# [GOAL OF THE EXERCISE]
Using the data below, copy every line that contains the word "series".

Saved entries
************

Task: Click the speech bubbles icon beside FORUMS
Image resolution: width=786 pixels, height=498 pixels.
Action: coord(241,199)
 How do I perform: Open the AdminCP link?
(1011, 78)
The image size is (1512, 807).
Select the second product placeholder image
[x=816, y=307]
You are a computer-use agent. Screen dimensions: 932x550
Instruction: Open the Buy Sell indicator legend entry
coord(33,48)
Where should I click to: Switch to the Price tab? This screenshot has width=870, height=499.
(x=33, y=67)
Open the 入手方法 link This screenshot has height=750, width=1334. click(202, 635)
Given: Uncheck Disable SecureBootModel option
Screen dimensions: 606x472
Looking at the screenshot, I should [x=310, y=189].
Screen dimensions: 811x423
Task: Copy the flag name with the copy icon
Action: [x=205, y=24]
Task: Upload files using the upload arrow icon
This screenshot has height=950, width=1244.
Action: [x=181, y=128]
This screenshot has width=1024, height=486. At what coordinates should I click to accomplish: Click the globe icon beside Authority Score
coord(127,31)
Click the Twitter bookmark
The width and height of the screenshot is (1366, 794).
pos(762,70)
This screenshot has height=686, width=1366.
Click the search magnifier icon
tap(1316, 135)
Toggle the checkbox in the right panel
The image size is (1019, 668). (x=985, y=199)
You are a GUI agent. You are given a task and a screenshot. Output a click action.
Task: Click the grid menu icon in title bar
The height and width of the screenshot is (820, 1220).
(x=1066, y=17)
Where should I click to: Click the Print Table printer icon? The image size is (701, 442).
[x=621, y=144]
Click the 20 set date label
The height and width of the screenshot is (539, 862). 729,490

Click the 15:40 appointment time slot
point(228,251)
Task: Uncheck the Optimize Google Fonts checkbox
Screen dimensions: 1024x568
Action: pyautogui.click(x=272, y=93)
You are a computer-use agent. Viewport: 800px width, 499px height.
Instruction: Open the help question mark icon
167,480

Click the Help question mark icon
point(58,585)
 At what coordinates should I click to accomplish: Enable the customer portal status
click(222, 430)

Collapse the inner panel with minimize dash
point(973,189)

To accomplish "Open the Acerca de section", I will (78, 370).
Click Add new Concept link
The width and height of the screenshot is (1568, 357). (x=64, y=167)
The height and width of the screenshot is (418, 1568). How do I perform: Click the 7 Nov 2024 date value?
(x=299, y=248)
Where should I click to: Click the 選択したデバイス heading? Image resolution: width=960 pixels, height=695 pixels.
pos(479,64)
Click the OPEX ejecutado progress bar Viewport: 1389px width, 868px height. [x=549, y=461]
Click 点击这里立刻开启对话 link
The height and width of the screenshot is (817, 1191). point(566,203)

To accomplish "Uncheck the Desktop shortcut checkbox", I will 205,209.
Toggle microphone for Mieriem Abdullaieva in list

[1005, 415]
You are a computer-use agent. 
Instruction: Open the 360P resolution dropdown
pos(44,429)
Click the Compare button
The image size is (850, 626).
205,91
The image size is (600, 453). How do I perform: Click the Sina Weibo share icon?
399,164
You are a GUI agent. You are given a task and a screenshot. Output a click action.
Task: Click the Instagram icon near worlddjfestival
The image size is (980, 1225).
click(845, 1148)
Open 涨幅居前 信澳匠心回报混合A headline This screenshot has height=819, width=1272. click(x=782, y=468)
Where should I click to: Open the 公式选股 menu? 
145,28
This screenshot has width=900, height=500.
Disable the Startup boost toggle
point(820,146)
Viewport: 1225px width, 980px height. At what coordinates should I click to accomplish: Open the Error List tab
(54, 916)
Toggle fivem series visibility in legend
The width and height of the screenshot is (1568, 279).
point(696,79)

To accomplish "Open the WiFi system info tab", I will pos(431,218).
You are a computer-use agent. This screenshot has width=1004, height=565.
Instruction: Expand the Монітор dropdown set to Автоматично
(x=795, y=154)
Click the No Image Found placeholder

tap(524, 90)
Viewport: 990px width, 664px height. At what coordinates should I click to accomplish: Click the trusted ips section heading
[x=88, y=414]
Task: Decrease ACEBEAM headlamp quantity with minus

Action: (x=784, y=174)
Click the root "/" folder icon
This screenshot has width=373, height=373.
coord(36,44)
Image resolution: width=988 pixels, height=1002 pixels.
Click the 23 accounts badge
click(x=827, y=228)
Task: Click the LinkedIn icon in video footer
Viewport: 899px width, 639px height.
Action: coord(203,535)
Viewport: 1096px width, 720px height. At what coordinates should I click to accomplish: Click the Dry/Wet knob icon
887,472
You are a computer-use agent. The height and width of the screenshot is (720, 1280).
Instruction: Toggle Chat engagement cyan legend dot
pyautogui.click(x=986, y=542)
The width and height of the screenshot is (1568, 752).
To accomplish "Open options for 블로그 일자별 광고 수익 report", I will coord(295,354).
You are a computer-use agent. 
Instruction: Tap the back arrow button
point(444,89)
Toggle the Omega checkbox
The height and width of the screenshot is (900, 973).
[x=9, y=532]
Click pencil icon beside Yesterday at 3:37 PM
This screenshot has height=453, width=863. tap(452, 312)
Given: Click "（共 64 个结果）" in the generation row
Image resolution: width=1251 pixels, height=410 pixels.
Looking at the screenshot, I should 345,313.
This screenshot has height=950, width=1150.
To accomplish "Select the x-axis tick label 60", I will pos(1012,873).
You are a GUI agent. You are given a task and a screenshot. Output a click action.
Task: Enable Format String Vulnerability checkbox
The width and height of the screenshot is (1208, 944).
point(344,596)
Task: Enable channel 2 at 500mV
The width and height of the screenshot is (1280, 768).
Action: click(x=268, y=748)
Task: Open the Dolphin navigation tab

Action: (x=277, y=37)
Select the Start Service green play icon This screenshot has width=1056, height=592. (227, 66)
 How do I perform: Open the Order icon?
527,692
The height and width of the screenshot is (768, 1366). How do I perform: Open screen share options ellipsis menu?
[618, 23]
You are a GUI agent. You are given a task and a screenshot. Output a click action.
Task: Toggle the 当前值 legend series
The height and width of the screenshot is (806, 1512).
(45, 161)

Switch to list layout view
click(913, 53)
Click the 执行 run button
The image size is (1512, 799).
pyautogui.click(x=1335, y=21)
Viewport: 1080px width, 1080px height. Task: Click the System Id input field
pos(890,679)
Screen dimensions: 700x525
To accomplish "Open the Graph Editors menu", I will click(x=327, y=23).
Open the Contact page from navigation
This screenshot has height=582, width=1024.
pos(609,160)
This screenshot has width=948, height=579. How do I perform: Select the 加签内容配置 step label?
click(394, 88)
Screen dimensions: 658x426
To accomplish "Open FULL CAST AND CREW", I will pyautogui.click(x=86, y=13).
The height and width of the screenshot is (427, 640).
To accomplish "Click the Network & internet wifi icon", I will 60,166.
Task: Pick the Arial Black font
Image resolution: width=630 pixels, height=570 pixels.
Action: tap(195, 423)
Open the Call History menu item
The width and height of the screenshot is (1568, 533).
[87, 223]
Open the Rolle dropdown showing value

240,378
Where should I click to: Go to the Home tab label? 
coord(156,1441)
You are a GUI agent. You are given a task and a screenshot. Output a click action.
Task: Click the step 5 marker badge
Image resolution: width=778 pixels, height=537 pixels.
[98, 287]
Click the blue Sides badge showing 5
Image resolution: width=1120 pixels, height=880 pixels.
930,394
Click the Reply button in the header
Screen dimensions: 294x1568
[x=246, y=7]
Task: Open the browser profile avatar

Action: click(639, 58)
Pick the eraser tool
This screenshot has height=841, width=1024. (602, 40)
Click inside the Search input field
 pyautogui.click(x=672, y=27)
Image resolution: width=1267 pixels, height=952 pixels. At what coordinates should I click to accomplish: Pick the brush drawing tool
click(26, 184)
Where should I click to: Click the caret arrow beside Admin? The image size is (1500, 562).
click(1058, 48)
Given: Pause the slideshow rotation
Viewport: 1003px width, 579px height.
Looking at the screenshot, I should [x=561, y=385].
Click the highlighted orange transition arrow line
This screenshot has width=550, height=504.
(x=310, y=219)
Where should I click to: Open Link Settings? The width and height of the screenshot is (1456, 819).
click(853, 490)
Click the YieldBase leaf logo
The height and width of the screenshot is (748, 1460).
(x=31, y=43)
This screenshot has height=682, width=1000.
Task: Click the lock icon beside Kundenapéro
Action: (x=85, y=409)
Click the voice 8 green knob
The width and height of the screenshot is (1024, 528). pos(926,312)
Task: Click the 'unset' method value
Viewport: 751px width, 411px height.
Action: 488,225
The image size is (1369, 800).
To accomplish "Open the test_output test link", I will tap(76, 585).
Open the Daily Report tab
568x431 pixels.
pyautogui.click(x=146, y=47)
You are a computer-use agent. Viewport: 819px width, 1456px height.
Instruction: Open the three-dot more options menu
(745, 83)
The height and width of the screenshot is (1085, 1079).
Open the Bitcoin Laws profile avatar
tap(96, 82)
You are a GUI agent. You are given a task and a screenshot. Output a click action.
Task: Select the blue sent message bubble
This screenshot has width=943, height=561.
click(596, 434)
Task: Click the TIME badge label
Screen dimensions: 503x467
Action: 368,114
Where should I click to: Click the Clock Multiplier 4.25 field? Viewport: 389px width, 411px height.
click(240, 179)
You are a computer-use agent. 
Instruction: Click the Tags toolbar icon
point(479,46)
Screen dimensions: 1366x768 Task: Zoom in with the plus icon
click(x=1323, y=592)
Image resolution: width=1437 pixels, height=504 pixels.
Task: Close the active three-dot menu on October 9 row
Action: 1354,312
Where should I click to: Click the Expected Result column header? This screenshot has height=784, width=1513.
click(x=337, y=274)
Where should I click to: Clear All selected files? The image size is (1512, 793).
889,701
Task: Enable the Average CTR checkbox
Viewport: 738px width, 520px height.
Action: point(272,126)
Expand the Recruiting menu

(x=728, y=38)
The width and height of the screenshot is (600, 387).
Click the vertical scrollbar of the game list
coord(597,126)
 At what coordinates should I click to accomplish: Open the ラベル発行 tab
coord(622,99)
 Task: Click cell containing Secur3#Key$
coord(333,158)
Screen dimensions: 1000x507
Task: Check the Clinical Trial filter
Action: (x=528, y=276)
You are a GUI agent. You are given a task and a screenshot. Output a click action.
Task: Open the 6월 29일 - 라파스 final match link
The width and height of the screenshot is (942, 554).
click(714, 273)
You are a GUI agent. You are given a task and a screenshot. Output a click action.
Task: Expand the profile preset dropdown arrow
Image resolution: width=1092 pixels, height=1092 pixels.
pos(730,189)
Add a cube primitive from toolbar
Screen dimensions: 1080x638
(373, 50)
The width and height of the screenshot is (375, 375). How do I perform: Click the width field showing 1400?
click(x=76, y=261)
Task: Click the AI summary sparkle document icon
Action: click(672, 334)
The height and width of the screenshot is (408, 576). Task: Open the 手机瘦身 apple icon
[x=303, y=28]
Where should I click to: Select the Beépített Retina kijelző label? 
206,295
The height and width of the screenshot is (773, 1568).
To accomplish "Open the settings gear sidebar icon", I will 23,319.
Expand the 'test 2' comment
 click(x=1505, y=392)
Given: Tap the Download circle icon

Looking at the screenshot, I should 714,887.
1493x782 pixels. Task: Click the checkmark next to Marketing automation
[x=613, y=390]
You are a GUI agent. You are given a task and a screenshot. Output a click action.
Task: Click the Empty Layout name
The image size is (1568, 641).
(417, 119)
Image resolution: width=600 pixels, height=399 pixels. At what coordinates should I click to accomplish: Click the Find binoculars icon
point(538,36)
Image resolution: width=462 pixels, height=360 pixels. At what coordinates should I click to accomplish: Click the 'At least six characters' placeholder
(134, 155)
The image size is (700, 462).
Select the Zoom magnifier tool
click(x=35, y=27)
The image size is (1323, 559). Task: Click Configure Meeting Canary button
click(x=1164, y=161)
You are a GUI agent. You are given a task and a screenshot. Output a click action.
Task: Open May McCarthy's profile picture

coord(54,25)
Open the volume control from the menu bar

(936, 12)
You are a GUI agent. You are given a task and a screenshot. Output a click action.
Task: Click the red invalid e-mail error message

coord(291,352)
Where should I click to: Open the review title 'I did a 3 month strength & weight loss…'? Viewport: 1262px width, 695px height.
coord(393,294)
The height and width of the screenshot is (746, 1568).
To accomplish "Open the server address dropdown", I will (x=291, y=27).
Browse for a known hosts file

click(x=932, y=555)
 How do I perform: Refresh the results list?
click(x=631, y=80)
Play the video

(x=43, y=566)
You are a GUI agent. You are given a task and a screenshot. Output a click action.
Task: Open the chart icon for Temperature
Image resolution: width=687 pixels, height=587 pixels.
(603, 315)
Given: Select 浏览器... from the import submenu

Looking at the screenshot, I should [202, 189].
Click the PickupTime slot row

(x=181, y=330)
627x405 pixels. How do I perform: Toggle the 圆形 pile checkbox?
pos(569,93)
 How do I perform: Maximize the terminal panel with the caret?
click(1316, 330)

************

# [RESULT FOR THIS EXERCISE]
Toggle fivem series visibility in legend
Task: Toggle the 当前值 legend series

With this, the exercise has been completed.